The very first thing I noticed when I started to read this book is that the writer did not use the usual punctuation conventions when writing dialog. He did not separate what people said on the page, nor did he use quotation marks. The only typographical indication that someone started speaking was a capitol letter. Although odd at first, throughout the book I had no problems knowing who was speaking. Here is a small excerpt:
They arrived at the entrance to the building, two women from the neighborhood looked on inquisitively at the sight of their neighbor being led by the arm but neither of the thought of asking, Have you go something in your eye, it never occurred to them nor would he have been able to reply, Yes, a milky sea. Once inside the building, the blind man said, Many thanks, I’m sorry for all the trouble I’ve caused you, I can manage on my own now, No need to apologize, I’ll come up with you, I wouldn’t be easy in my mind if I were to leave you here. They got into the narrow elevator with some difficulty, What floor do you live on, On the third, you cannot imagine how grateful I am, Don’t thank me, today it’s you. Yes, you’re right, tomorrow it might be you.
What I noticed next about the story, that it was told in very personal way. The author writes about how the sudden blindness affected few people and how they had tried to deal with it. The story was told from the point of view of few characters, without any other explanations as to what else have been going on and without any explanation why. In some ways this approach made the book quite scary, because it was easy to put yourself in the characters place and that was terrifying. Imagine suddenly going blind!
Perhaps the book felt more personal because the author did not give his characters names. They were just: the doctor, the first blind man, or the girl in the dark glasses. As result the reader can more easily place himself (herself) into a given character.
The story proceeded in several sections. When the first few blind people appeared they are quarantined by the authorities in an abandoned mental hospital. As more blind arrived there, the story proceed with the descriptions of their life at the hospital. At times this got very intense, as the author does not shy away from dealing with how your everyday bodily functions can be managed, when you are in a hospital full of blind people.

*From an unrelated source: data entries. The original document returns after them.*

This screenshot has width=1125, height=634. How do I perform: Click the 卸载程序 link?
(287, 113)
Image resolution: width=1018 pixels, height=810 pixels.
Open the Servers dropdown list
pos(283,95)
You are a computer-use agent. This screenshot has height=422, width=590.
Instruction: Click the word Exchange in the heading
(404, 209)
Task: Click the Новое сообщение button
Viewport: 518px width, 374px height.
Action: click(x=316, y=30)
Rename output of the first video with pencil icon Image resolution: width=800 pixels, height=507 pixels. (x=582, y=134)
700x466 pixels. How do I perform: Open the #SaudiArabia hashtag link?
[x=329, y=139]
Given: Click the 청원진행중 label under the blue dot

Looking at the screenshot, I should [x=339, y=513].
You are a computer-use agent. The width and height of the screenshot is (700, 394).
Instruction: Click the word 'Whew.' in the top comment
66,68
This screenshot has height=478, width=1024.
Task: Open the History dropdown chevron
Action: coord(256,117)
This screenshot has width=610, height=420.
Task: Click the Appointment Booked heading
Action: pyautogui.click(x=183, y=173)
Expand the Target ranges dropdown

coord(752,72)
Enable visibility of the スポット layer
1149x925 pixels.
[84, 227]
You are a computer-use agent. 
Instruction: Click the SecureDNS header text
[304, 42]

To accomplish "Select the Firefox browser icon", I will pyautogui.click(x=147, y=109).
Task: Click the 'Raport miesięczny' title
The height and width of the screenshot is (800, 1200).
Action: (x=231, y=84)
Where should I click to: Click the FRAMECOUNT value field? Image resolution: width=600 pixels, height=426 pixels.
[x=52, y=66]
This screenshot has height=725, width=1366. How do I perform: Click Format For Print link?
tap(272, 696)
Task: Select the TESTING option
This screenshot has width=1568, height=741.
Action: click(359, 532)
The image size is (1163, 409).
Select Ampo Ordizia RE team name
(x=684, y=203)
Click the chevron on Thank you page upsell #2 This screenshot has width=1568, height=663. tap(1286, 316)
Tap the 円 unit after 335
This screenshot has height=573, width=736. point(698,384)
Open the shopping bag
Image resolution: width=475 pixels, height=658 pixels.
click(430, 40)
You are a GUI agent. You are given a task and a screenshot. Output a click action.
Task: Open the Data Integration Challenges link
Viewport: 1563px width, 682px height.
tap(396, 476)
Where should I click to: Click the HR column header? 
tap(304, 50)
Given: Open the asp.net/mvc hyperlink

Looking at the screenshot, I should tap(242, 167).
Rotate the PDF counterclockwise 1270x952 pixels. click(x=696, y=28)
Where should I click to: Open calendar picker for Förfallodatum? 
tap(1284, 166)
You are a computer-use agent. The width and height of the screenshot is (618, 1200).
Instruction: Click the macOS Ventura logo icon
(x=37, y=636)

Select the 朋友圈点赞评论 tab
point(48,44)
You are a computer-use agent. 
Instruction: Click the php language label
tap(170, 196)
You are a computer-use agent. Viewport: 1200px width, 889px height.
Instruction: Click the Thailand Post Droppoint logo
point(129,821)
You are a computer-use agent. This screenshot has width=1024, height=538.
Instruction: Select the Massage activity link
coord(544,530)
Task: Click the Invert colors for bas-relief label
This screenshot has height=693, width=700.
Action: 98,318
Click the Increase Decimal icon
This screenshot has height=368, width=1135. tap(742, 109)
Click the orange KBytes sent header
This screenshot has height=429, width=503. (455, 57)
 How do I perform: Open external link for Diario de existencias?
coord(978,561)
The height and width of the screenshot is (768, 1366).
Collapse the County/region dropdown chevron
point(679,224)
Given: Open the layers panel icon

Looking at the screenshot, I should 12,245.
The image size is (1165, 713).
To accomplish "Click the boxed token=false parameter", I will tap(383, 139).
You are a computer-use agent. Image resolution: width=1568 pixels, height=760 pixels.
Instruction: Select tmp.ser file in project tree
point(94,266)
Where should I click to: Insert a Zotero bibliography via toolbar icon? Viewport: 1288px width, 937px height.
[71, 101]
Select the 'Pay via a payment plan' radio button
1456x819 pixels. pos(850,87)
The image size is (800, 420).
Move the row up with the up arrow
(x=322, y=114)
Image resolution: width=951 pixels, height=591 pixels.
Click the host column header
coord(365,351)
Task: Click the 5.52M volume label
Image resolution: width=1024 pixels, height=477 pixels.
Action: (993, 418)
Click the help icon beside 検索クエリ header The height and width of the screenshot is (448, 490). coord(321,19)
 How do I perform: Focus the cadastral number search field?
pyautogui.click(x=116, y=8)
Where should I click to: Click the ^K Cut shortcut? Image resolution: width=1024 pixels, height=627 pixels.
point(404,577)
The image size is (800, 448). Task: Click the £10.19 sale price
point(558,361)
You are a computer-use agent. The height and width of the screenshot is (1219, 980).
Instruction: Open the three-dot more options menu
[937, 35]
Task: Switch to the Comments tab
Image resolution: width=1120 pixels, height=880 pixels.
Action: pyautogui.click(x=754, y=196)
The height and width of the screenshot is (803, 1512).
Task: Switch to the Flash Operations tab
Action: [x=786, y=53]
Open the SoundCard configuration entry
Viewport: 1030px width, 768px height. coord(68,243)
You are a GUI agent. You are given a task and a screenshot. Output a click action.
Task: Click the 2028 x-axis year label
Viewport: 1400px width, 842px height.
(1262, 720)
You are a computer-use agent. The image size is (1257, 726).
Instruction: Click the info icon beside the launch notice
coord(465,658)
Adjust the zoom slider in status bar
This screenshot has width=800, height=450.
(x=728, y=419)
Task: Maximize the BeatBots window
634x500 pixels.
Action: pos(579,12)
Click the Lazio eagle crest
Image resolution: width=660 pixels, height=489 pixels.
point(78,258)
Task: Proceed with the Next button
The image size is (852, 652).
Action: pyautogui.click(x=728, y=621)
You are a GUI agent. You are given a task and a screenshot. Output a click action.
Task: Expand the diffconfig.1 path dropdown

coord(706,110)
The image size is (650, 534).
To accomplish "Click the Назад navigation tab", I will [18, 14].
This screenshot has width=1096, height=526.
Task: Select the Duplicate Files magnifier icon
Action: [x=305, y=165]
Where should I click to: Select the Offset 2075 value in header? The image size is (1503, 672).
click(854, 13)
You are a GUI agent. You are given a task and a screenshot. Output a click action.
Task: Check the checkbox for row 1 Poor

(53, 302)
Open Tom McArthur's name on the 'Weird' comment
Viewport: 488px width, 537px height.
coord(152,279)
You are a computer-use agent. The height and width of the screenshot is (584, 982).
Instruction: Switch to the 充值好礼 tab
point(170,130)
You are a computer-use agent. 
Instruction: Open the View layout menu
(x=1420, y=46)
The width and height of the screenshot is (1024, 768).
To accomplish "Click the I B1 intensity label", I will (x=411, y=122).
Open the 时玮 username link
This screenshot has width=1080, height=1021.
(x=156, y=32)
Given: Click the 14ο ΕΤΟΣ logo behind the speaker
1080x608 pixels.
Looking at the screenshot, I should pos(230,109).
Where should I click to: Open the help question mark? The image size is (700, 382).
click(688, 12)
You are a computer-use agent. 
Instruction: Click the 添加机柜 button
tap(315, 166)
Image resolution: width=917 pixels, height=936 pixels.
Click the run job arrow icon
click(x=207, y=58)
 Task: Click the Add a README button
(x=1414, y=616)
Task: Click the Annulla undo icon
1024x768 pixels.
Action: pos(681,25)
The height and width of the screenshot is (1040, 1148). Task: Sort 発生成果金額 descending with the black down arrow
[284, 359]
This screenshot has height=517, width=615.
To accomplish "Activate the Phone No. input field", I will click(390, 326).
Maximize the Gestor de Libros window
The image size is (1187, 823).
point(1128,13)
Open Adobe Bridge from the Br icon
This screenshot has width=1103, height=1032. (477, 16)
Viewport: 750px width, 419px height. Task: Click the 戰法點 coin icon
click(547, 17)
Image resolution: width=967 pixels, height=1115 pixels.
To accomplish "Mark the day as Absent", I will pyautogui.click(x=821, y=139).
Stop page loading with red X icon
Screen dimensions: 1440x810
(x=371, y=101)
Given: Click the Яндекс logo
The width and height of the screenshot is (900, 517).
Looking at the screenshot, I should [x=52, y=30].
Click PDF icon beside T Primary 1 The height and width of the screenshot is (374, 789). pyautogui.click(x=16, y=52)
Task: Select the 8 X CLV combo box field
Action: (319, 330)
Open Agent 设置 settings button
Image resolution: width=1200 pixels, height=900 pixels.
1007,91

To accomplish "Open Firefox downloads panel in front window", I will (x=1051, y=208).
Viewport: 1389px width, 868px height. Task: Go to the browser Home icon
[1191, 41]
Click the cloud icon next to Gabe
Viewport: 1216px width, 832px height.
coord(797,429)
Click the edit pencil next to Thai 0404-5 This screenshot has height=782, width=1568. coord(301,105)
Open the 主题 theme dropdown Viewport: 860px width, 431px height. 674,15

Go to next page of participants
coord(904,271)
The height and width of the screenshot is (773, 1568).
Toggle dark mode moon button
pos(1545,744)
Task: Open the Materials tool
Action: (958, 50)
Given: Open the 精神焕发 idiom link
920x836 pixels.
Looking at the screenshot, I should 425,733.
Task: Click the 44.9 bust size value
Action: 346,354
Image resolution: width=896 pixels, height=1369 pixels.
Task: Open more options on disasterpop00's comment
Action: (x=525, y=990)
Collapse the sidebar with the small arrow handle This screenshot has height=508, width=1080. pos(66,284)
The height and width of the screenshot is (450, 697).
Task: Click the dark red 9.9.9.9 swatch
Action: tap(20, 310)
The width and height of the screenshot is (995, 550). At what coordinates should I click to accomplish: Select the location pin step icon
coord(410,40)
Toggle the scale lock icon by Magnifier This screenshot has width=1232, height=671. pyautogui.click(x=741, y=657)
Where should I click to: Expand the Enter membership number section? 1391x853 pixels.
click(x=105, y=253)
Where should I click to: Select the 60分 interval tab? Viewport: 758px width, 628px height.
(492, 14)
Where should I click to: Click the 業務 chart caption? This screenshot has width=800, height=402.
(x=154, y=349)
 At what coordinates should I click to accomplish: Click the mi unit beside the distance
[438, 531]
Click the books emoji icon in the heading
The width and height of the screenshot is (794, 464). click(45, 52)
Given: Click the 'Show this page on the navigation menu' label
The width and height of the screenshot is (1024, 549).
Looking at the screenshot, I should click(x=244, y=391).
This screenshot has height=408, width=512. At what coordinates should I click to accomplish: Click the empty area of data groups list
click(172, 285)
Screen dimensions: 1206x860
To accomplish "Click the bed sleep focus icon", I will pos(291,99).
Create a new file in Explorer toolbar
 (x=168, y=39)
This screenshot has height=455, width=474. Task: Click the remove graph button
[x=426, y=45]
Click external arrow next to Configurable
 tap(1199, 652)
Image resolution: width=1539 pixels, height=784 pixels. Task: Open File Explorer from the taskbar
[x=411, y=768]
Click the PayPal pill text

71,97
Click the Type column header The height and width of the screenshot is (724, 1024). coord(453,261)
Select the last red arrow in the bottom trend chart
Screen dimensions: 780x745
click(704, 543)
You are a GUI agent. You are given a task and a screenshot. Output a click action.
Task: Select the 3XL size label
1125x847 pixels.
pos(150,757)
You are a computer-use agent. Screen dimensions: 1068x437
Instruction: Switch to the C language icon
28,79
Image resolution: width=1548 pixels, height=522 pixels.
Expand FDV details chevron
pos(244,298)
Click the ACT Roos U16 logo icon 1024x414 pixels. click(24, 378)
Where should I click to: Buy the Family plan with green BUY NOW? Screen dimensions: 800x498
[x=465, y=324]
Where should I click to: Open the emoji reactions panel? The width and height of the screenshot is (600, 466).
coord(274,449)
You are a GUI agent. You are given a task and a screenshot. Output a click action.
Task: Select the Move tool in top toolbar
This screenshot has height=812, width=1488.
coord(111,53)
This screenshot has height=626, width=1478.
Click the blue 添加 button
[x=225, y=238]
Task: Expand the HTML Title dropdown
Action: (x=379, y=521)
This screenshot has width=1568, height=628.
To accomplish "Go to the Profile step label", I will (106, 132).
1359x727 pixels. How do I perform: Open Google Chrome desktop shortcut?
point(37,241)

The interment gets much worse when a gang of blind crooks commands the distribution of food the other inmates. This was the section of the book that I found the hardest to read. There were just some awful things that happened and that were described by the author.
The next section of the story could be described as a “zombie apocalypse”. The society has come undone. Basic utilities, water, electricity, food distribution are no longer working. In the city small bands of blind people wander about looking for food and drink. The blind people move from shelter to shelter, as once they leave a place they are not likely be able to find it again – there are no guides.
Unlike other science fiction books in this vein, there are no explanations or causes given. Just a story how people try to deal with this personal and at the same global disaster.
I found the book terrifying yet fascinating, disgusting yet hopeful, and somehow brilliant. After all the tension built up during the blindness epidemic, there is great relief when the epidemic ends.